Assigned task | Output every line from the beginning of the records through the line that contains "[0] (635, 40)", exactly as it appears.

Entries taken from a collection
>>
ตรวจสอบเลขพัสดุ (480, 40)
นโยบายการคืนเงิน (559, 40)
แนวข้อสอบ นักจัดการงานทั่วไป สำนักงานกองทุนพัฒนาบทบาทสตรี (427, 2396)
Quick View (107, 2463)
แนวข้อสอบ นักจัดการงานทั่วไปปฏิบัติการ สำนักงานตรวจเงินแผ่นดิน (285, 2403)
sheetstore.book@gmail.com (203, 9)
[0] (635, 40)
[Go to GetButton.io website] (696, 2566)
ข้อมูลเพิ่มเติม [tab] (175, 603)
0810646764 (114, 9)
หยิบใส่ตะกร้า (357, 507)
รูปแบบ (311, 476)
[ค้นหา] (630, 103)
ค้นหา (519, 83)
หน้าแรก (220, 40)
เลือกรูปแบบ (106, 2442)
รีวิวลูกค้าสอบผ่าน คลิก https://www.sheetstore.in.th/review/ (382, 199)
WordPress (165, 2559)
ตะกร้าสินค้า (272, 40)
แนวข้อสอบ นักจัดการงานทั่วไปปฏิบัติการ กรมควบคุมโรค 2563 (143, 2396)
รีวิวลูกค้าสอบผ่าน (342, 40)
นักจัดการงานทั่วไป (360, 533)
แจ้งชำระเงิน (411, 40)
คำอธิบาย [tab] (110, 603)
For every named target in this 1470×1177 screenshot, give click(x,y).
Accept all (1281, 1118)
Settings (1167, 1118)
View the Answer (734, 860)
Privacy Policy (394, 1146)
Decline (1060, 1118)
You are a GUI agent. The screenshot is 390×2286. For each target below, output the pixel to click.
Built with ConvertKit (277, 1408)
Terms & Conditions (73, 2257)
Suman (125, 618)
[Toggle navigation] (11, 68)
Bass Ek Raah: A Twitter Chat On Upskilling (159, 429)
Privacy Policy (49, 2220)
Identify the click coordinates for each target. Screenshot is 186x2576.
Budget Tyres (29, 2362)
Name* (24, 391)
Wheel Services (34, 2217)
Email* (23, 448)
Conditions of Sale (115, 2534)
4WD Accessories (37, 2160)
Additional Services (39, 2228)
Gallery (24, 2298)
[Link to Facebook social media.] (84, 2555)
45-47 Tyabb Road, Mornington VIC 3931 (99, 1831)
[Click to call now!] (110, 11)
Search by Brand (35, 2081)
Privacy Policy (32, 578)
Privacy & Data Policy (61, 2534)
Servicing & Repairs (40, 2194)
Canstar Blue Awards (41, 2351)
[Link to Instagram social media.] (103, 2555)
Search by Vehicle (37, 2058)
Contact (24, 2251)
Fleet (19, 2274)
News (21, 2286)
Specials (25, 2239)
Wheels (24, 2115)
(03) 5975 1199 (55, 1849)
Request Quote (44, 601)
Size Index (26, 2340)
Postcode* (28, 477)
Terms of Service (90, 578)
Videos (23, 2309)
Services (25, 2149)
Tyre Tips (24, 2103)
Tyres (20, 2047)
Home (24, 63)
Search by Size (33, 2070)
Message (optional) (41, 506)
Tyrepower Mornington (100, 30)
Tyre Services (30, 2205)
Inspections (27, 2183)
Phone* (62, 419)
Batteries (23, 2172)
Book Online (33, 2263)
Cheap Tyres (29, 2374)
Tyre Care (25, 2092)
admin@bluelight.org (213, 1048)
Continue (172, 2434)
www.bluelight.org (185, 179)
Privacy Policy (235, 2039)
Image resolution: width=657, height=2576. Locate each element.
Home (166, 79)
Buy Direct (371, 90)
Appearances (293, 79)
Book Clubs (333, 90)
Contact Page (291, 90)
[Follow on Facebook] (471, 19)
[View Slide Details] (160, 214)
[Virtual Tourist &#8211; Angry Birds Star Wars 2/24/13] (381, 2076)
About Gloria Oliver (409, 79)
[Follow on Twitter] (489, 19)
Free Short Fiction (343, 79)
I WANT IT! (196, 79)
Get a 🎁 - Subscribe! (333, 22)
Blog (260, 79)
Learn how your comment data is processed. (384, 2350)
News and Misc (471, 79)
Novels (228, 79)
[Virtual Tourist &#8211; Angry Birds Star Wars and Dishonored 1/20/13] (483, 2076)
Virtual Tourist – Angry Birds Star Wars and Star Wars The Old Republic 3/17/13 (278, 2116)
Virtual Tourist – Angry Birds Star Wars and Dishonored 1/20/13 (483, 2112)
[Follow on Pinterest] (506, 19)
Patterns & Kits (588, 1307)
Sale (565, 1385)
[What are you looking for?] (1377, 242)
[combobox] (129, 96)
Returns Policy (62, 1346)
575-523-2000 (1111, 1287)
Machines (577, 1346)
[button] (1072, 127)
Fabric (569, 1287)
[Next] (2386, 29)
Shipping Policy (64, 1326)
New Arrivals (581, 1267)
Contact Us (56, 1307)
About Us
<<
Result below |
ตรวจสอบเลขพัสดุ (480, 40)
นโยบายการคืนเงิน (559, 40)
แนวข้อสอบ นักจัดการงานทั่วไป สำนักงานกองทุนพัฒนาบทบาทสตรี (427, 2396)
Quick View (107, 2463)
แนวข้อสอบ นักจัดการงานทั่วไปปฏิบัติการ สำนักงานตรวจเงินแผ่นดิน (285, 2403)
sheetstore.book@gmail.com (203, 9)
[0] (635, 40)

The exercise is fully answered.